Some specific types of actuarial gains or losses are named for their source, such as termination of employment gain or loss. This refers to the actuarial impact of differences between assumed and actual rates at which participants leave employment for reasons other than retirement, disability or death. Lower than expected termination rates can increase liabilities, while higher turnover may reduce them.
Immediate-gain actuarial cost methods handle these variations by rolling actuarial gains and losses into the unfunded actuarial liability rather than into the normal cost.

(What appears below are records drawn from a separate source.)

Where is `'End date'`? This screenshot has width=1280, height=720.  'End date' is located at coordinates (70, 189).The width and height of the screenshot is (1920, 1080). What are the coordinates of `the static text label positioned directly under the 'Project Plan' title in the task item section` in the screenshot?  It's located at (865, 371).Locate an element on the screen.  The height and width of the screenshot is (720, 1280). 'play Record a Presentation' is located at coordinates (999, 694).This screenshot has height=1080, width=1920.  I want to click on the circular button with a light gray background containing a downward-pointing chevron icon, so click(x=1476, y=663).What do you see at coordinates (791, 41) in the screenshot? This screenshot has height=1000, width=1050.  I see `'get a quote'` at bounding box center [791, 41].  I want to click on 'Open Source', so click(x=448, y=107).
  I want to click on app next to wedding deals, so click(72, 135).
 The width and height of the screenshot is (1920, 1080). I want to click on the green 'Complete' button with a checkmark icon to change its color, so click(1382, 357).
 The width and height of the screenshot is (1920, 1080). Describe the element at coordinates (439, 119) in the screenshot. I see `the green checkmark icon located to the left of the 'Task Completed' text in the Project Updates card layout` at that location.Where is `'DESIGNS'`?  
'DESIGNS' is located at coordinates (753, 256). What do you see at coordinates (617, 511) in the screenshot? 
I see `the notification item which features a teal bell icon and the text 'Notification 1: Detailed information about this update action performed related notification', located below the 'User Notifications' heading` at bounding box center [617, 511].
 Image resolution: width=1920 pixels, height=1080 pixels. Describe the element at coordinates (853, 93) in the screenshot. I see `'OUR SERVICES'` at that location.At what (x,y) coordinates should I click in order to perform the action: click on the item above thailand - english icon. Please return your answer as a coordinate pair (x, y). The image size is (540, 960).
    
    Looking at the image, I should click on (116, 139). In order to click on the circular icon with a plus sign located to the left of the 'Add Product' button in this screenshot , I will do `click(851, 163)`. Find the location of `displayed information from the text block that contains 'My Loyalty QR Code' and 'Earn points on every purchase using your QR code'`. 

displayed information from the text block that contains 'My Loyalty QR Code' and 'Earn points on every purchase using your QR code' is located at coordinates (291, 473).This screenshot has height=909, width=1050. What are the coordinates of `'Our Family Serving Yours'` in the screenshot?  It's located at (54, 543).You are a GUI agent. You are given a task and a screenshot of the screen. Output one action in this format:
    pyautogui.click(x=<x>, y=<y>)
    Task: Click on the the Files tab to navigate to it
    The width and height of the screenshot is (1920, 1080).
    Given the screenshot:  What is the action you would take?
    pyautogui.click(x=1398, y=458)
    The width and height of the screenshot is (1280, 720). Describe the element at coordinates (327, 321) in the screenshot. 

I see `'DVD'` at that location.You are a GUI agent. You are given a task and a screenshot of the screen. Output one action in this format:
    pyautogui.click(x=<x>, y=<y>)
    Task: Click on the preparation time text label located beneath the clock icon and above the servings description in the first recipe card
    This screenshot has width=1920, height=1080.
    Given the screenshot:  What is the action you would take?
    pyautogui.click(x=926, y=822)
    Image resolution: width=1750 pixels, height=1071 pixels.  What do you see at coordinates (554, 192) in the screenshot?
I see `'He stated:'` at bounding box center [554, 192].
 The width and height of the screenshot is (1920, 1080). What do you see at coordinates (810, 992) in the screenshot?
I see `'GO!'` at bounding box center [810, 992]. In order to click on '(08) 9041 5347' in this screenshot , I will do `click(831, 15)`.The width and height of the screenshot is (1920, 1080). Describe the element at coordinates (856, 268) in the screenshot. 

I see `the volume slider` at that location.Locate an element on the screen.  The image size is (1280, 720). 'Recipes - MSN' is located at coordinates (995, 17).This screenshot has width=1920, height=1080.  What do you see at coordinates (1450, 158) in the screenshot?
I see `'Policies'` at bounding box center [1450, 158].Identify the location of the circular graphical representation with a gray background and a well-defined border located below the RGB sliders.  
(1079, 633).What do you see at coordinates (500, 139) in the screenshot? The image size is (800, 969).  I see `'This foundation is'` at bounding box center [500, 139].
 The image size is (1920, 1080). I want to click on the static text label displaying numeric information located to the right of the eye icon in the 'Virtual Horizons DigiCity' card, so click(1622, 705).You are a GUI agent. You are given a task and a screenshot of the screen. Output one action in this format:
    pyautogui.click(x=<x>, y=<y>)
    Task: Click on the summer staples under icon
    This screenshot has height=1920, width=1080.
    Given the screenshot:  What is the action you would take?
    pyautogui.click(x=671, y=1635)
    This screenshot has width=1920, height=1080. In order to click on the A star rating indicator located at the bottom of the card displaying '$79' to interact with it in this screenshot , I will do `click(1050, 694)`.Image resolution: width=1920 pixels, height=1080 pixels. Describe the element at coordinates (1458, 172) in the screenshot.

In contrast, spread-gain actuarial cost methods include such gains and losses as components of current and future normal costs, effectively smoothing them over time so that their effect on contribution requirements is more gradual.
These treatment choices influence not only pension accounting but also the perceived volatility of pension costs for employers and sponsors. Stakeholders who value stable contribution requirements may prefer more smoothing, while those focused on rapid recognition of gains and losses may favor immediate-gain approaches that keep the UAAL explicitly up to date.
Defined-benefit vs. defined-contribution and pay-as-you-go
Actuarial cost methods are primarily relevant to defined‑benefit pension plans, where the benefit formula is specified in advance and contributions are intended to provide the promised benefits. In these plans, the employer or sponsor bears the investment and longevity risk, and the actuarial cost method is the tool that translates that risk into annual costs and liabilities.
Defined‑benefit plans contrast with defined‑contribution pension plans, where contribution levels are set in advance and the eventual benefits depend on investment performance and contribution history. In a strict defined‑contribution plan, there is no need for a traditional actuarial cost method to allocate future benefit costs, because contributions themselves define the benefit and there is no unfunded liability in the same sense.
There is also the pay-as-you-go cost method, which represents a very different philosophy. Under pay-as-you-go, pension cost is recognized only when benefits are actually paid to retirees or their beneficiaries, with no effort to pre‑fund future benefits by accumulating assets in advance. While simple, this approach exposes sponsors to significant future budget risk and is generally disfavored for long‑term sustainability compared with pre‑funded actuarial methods.
Even outside pure pension plans, related actuarial techniques are used for postretirement welfare benefits, self‑insurance charges and other long‑term obligations. For example, welfare benefit funds accumulate assets to pay postretirement health or similar benefits, and actuarial methods are used to estimate projected average losses under self‑insurance programs, connecting back to many of the same cost and liability concepts used in pension valuations.
Across all these plan types, the common thread is the need to measure long‑term promises and assign their cost in a way that is fair, transparent and consistent with legal and accounting requirements. The actuarial cost method is the backbone of that measurement process in the defined‑benefit world and heavily informs how similar long‑term obligations are approached elsewhere.
By capturing all of these elements—present value calculations, allocation of normal cost, recognition and amortization of unfunded liabilities, treatment of actuarial gains and losses, and the interaction with funding policies—the actuarial cost method provides a complete framework for understanding and managing pension obligations over time. Used carefully, it allows employers, public systems and other sponsors to keep their promises to participants while maintaining a realistic, legally compliant and financially sustainable picture of long‑term pension cost.